■ ENTRIES SUPPLIED ■
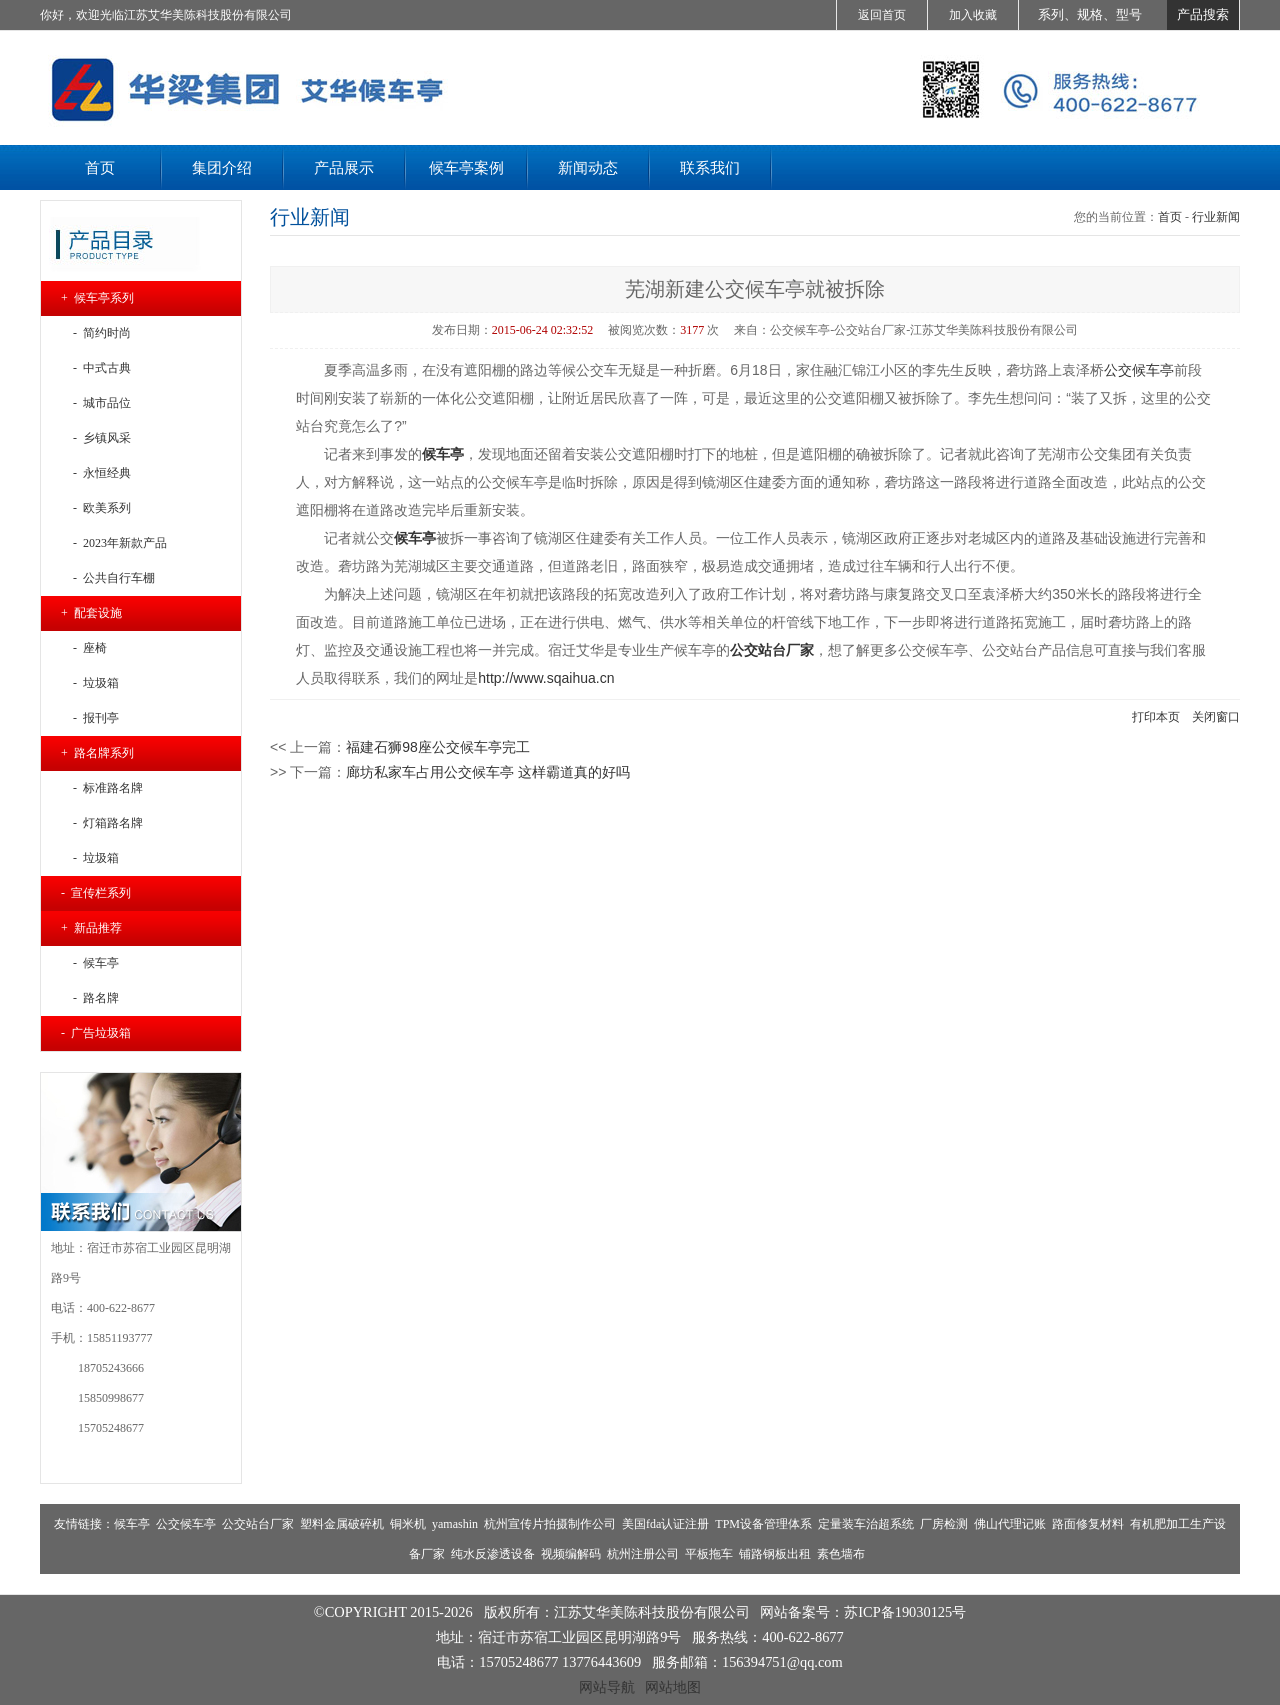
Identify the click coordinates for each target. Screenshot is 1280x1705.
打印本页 (1156, 717)
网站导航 (607, 1687)
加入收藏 (973, 15)
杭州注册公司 (643, 1554)
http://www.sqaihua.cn (546, 678)
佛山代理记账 (1010, 1524)
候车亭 (443, 454)
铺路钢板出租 (775, 1554)
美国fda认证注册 (665, 1524)
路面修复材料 (1088, 1524)
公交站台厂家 (258, 1524)
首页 (1170, 217)
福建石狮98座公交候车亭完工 (438, 747)
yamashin (455, 1524)
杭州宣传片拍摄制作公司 (550, 1524)
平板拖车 (709, 1554)
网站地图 (673, 1687)
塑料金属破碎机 (342, 1524)
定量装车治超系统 (866, 1524)
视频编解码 (571, 1554)
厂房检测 (944, 1524)
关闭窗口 (1216, 717)
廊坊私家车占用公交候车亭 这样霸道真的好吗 (488, 772)
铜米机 (408, 1524)
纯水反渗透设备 (493, 1554)
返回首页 (882, 15)
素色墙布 (841, 1554)
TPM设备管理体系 (763, 1524)
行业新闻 (1216, 217)
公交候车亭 (1139, 370)
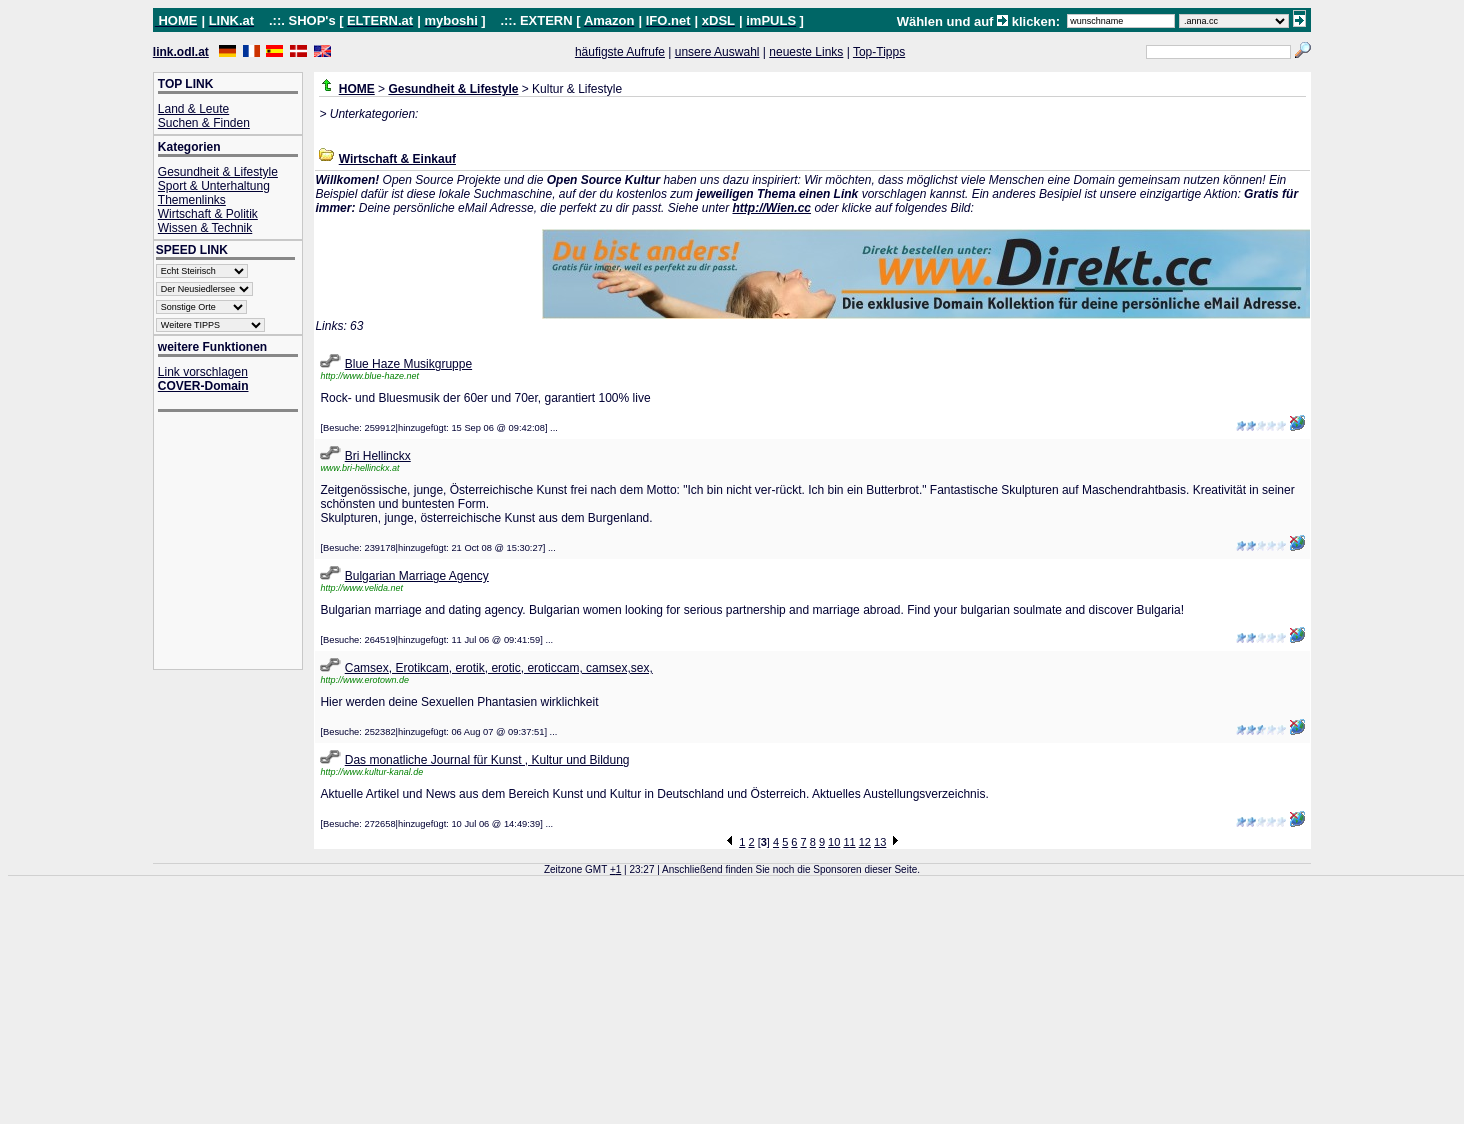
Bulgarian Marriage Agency (417, 576)
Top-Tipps (879, 52)
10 (834, 842)
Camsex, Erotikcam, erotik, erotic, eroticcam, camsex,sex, (499, 668)
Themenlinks (192, 200)
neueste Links (806, 52)
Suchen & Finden (204, 123)
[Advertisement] (238, 542)
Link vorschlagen (203, 372)
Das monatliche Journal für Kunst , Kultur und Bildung (487, 760)
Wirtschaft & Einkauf (397, 159)
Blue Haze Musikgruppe (408, 364)
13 (880, 842)
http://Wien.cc (771, 208)
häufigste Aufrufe (620, 52)
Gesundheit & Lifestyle (218, 172)
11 (849, 842)
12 (865, 842)
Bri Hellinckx (378, 456)
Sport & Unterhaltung (214, 186)
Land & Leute (193, 109)
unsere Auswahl (717, 52)
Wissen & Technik (205, 228)
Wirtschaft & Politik (208, 214)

■ EXERCISE REQUIREMENTS ■
Reproduce word for word everything from the start of the records down to the line containing "neueste Links (806, 52)", including that line. Leave the pictures out.

■ RESPONSE BELOW ■
Identify the click coordinates for each target. Screenshot is 1280x1705.
打印本页 (1156, 717)
网站导航 (607, 1687)
加入收藏 (973, 15)
杭州注册公司 (643, 1554)
http://www.sqaihua.cn (546, 678)
佛山代理记账 (1010, 1524)
候车亭 (443, 454)
铺路钢板出租 (775, 1554)
美国fda认证注册 (665, 1524)
路面修复材料 (1088, 1524)
公交站台厂家 (258, 1524)
首页 (1170, 217)
福建石狮98座公交候车亭完工 (438, 747)
yamashin (455, 1524)
杭州宣传片拍摄制作公司 (550, 1524)
平板拖车 (709, 1554)
网站地图 (673, 1687)
塑料金属破碎机 (342, 1524)
定量装车治超系统 (866, 1524)
视频编解码 (571, 1554)
厂房检测 (944, 1524)
关闭窗口 (1216, 717)
廊坊私家车占用公交候车亭 这样霸道真的好吗 (488, 772)
铜米机 (408, 1524)
纯水反渗透设备 (493, 1554)
返回首页 (882, 15)
素色墙布 (841, 1554)
TPM设备管理体系 (763, 1524)
行业新闻 (1216, 217)
公交候车亭 (1139, 370)
Bulgarian Marriage Agency (417, 576)
Top-Tipps (879, 52)
10 (834, 842)
Camsex, Erotikcam, erotik, erotic, eroticcam, camsex,sex, (499, 668)
Themenlinks (192, 200)
neueste Links (806, 52)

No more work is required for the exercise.